--- REQUIREMENT ---
Swap "Identify" for "Find" in the rows that begin at the line with "This screenshot has height=852, width=1920." and stop after the line with "(1024, 1240).", then write out only those lines again with everything else unchanged.

--- DATA LISTING ---
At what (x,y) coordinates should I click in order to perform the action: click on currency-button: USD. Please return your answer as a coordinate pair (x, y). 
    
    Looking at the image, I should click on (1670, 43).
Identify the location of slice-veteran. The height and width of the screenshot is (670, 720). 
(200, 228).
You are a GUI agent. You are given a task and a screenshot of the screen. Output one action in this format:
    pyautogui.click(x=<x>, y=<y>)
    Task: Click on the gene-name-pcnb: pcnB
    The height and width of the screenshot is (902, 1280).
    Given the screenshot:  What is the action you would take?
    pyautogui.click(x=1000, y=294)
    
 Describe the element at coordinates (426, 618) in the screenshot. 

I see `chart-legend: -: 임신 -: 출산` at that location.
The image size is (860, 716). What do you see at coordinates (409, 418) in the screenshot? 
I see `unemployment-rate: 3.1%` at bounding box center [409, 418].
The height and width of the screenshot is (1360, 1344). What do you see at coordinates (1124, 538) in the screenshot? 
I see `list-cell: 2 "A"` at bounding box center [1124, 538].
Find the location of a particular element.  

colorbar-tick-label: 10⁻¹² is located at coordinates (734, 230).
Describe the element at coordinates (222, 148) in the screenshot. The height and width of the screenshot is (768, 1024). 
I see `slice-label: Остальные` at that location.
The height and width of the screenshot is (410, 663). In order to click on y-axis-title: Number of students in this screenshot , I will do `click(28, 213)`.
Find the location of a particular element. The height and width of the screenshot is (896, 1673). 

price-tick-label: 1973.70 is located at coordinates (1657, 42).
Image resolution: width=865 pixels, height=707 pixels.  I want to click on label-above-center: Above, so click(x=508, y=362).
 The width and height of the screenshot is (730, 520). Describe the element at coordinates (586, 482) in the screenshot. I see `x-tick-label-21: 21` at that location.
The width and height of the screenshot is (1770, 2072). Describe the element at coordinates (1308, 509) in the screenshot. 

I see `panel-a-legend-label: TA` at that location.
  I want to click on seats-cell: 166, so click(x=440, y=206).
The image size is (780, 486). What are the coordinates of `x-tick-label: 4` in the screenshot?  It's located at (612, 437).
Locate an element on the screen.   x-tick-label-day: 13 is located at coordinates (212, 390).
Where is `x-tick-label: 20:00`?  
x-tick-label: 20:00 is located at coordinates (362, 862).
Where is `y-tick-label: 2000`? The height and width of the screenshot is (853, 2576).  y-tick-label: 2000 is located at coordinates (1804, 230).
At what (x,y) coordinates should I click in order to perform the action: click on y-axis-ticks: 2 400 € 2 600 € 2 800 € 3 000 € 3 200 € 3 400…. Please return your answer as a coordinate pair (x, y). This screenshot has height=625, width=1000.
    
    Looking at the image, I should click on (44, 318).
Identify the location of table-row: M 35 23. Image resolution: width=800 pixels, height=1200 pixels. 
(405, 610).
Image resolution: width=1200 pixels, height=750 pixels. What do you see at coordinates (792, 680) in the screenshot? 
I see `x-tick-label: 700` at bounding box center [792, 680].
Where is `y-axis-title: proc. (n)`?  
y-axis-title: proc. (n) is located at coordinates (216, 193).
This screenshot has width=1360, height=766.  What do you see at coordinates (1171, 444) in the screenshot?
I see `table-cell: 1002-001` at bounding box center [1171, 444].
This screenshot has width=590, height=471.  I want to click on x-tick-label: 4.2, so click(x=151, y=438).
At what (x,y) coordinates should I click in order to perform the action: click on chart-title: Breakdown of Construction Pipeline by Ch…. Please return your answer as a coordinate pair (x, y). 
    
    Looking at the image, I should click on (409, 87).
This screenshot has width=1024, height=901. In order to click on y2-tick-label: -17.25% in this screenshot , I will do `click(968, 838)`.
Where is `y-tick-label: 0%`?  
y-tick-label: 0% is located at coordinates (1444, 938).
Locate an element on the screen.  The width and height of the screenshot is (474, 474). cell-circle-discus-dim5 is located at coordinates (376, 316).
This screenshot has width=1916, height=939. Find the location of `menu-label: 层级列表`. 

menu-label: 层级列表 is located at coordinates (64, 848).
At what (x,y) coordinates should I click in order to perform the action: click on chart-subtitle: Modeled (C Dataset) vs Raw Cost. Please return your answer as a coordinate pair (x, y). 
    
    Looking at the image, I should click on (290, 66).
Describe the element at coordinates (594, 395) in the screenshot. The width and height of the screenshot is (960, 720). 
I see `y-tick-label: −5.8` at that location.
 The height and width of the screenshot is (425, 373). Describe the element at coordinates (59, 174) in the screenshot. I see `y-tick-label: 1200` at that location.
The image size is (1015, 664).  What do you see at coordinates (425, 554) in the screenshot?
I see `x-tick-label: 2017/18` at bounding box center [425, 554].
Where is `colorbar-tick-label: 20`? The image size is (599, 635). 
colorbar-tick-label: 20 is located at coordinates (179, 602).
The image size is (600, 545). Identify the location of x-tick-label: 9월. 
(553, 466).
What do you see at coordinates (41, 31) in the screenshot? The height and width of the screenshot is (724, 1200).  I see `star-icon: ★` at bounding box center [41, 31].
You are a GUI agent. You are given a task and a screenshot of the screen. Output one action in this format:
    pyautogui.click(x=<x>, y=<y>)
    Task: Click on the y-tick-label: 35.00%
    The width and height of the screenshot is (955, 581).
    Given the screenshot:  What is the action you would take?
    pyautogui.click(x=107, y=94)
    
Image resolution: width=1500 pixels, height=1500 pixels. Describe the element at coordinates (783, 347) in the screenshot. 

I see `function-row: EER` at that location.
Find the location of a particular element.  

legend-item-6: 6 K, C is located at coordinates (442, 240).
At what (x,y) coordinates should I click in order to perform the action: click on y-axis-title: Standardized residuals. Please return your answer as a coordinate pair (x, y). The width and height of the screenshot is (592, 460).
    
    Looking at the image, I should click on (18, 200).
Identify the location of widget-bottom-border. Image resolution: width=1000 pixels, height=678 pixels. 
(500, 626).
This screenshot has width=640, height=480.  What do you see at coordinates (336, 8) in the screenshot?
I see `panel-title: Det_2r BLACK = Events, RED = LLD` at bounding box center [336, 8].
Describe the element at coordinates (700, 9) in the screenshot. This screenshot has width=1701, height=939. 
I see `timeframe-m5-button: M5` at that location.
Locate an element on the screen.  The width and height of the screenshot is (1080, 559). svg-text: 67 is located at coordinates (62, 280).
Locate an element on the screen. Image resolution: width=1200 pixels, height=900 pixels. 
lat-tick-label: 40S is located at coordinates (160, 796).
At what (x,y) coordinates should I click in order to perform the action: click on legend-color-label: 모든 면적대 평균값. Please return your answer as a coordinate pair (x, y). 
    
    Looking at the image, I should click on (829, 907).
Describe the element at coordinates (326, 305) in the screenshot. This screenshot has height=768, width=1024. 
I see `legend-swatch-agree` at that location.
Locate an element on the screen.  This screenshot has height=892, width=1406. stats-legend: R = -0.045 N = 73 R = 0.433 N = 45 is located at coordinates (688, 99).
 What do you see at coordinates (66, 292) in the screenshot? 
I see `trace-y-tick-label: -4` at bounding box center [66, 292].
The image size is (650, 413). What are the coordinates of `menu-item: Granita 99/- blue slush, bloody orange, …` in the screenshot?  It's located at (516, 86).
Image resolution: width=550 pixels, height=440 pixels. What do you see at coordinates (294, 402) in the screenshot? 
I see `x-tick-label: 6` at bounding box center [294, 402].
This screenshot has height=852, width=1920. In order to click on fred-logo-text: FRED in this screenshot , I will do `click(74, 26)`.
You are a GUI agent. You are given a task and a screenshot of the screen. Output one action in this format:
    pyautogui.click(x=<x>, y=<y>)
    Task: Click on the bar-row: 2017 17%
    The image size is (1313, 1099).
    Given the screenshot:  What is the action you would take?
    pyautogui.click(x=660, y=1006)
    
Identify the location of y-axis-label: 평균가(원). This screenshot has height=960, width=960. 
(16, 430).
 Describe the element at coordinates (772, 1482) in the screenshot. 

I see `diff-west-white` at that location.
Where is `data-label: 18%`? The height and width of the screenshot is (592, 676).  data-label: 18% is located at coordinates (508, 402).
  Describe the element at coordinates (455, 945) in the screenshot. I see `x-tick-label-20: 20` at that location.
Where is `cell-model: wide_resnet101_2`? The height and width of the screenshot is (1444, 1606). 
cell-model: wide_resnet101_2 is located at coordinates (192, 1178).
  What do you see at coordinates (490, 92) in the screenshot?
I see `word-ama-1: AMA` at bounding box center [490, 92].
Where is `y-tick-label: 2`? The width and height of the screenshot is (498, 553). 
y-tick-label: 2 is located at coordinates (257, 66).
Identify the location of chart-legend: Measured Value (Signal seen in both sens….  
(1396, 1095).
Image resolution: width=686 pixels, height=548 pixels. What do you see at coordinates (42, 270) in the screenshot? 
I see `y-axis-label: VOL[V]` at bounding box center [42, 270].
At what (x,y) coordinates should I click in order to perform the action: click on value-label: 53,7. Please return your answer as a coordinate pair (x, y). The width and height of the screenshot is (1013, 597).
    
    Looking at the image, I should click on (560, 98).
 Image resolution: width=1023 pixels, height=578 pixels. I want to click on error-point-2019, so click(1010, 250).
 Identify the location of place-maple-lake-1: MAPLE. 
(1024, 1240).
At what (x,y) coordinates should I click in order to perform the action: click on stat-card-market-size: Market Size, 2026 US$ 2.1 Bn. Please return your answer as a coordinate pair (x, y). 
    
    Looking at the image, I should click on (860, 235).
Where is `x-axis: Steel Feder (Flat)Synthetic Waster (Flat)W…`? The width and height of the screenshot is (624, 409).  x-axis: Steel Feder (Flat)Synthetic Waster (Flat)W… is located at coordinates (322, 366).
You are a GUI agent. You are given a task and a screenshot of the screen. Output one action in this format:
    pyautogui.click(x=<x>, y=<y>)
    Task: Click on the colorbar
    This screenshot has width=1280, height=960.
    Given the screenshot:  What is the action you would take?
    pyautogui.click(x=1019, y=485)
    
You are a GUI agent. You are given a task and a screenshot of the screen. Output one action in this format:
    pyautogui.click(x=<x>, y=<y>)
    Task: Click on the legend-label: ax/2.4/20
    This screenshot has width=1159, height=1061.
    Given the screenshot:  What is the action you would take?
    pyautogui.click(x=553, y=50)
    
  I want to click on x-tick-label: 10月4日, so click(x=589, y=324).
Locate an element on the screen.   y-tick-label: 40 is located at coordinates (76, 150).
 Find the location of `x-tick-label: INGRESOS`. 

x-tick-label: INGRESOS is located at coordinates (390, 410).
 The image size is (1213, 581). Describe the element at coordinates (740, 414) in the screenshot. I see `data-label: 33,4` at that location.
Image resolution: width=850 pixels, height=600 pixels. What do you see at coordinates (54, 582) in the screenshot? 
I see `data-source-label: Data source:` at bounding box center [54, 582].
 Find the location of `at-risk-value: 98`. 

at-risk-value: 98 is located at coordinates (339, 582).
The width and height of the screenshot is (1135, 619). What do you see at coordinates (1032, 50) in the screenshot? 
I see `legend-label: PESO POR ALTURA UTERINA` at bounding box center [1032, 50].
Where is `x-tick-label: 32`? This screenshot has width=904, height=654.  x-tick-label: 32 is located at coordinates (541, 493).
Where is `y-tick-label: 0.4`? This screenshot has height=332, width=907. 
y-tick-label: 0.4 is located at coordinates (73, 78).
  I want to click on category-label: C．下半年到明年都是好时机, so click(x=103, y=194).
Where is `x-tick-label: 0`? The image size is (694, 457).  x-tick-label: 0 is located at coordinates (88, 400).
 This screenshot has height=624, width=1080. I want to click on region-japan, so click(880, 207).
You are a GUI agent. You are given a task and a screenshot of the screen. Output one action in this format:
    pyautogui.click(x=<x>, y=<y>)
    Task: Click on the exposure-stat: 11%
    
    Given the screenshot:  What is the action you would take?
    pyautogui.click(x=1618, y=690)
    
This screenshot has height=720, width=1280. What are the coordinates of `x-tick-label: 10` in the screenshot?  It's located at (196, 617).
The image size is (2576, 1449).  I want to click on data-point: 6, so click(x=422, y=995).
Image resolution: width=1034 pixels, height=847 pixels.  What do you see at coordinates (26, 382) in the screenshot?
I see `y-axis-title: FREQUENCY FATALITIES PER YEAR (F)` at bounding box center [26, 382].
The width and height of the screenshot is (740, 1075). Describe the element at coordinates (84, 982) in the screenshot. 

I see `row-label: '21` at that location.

--- RESPONSE BELOW ---
This screenshot has height=852, width=1920. In order to click on fred-logo-text: FRED in this screenshot , I will do `click(74, 26)`.
You are a GUI agent. You are given a task and a screenshot of the screen. Output one action in this format:
    pyautogui.click(x=<x>, y=<y>)
    Task: Click on the bar-row: 2017 17%
    The image size is (1313, 1099).
    Given the screenshot:  What is the action you would take?
    pyautogui.click(x=660, y=1006)
    
Find the location of y-axis-label: 평균가(원). This screenshot has height=960, width=960. 
(16, 430).
 Describe the element at coordinates (772, 1482) in the screenshot. 

I see `diff-west-white` at that location.
Where is `data-label: 18%`? The height and width of the screenshot is (592, 676).  data-label: 18% is located at coordinates (508, 402).
  Describe the element at coordinates (455, 945) in the screenshot. I see `x-tick-label-20: 20` at that location.
Where is `cell-model: wide_resnet101_2`? The height and width of the screenshot is (1444, 1606). 
cell-model: wide_resnet101_2 is located at coordinates (192, 1178).
  What do you see at coordinates (490, 92) in the screenshot?
I see `word-ama-1: AMA` at bounding box center [490, 92].
Where is `y-tick-label: 2`? The width and height of the screenshot is (498, 553). 
y-tick-label: 2 is located at coordinates (257, 66).
Find the location of chart-legend: Measured Value (Signal seen in both sens….  
(1396, 1095).
Image resolution: width=686 pixels, height=548 pixels. What do you see at coordinates (42, 270) in the screenshot? 
I see `y-axis-label: VOL[V]` at bounding box center [42, 270].
At what (x,y) coordinates should I click in order to perform the action: click on value-label: 53,7. Please return your answer as a coordinate pair (x, y). The width and height of the screenshot is (1013, 597).
    
    Looking at the image, I should click on (560, 98).
 Image resolution: width=1023 pixels, height=578 pixels. I want to click on error-point-2019, so click(1010, 250).
 Find the location of place-maple-lake-1: MAPLE. 
(1024, 1240).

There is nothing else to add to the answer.